A: Segmentation models are tools used to help organizations manage and understand their market segments.
In addition to the different types of segmentation, organizations have access to different types of segmentation models. For instance, most companies use demographic models to create and deliver content based on gender, but depending on the industry and the business goals, different companies will choose to segment their audience based on different traits or identifying factors.
There's also a model that incorporates information about recency, frequency, and monetary value (RFM) of interactions. An RFM model looks at the recency of the last purchase, the total number of purchases a customer may have made, or the amount spent. That helps companies start to identify their high-value customers, which are usually ultimately who they're trying to identify. Then, based on that RFM segmentation, you can identify where those high-value customers come from and the characteristics they share, which will enable you to find and target potential customers with similar traits.

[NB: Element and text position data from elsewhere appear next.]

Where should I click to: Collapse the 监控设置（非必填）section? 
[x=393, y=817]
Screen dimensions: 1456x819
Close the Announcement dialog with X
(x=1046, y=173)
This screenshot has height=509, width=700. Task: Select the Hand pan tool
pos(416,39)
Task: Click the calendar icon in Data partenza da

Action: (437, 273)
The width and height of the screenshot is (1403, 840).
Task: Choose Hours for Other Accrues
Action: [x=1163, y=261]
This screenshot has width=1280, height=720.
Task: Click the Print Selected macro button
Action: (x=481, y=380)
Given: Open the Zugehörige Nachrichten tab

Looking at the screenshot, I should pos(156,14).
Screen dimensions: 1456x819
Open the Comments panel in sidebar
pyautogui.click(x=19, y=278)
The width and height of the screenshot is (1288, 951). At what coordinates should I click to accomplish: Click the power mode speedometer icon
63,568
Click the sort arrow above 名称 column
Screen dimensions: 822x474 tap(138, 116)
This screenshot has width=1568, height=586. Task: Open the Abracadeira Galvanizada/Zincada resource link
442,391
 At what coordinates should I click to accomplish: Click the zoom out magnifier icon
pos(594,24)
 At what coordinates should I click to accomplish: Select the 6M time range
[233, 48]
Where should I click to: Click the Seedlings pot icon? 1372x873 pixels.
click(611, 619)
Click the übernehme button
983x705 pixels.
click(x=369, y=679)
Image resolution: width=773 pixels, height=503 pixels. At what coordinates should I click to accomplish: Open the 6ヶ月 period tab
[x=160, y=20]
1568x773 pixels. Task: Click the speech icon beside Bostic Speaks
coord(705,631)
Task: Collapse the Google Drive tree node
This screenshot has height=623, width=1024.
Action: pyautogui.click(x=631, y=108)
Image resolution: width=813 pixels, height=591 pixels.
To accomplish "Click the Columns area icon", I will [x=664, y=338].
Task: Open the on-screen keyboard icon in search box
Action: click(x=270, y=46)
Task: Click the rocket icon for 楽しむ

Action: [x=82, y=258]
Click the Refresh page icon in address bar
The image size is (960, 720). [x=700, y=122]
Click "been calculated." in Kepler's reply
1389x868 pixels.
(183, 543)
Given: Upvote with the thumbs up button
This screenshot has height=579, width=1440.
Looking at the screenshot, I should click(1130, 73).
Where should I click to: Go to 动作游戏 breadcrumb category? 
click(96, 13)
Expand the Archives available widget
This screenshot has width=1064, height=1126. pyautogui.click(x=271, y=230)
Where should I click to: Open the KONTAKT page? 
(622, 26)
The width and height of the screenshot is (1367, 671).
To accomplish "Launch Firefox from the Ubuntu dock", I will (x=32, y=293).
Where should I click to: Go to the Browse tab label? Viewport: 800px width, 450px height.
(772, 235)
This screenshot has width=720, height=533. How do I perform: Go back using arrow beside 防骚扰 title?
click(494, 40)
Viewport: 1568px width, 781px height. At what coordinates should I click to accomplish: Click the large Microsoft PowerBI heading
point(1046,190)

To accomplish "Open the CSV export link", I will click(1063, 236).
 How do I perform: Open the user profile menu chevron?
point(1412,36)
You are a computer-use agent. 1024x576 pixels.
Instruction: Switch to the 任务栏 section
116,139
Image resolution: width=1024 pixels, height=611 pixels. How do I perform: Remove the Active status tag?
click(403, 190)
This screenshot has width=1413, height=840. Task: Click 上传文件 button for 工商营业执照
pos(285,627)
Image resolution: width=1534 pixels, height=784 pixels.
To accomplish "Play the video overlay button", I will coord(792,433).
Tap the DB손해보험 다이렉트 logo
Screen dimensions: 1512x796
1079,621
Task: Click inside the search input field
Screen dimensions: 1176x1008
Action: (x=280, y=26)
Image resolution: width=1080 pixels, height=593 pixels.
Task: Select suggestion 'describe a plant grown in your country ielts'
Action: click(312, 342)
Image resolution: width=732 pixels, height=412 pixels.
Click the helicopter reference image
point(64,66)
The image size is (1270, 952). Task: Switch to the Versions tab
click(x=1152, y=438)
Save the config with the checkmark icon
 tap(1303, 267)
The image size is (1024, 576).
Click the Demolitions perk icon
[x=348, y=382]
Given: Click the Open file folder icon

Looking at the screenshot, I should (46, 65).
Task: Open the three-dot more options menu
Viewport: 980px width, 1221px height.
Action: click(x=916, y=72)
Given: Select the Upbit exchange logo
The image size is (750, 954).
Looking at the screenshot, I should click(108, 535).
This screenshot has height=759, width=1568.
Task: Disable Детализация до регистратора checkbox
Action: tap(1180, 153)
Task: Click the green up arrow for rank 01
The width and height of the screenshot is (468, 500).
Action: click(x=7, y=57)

Another model a company might look at is a customer status model. A customer status model would look at customer activity to see if a customer has lapsed or become inactive in some way. Different companies will define customer status differently and will be able to break that information down depending on their strategy and their business. But typically, a customer status model will help a company identify the last time a customer engaged with them. Often, understanding past behavior can help you make predictions about what your customers might do in the future, particularly when it comes to things like purchasing behavior. Some of that information could be tied to big events, like Black Friday or back to school season, to show how the customer behaviors for your target market change, peak, or drop for those particular times. So behavioral segmentation models like the customer status model can be really helpful in identifying any fluctuations around purchasing or customer actions.
Psychographic models are more targeted toward attitudes or beliefs. A brand may use them to identify commonalities with particular segments based on how that group views different statements or get a sense for how a group of customers perceives different colors or other aspects of the brand identity.
Another segmentation model growing more common today looks at device use. With the ever-increasing number of channels available, it can be helpful to identify how customers are accessing and interacting with your brand.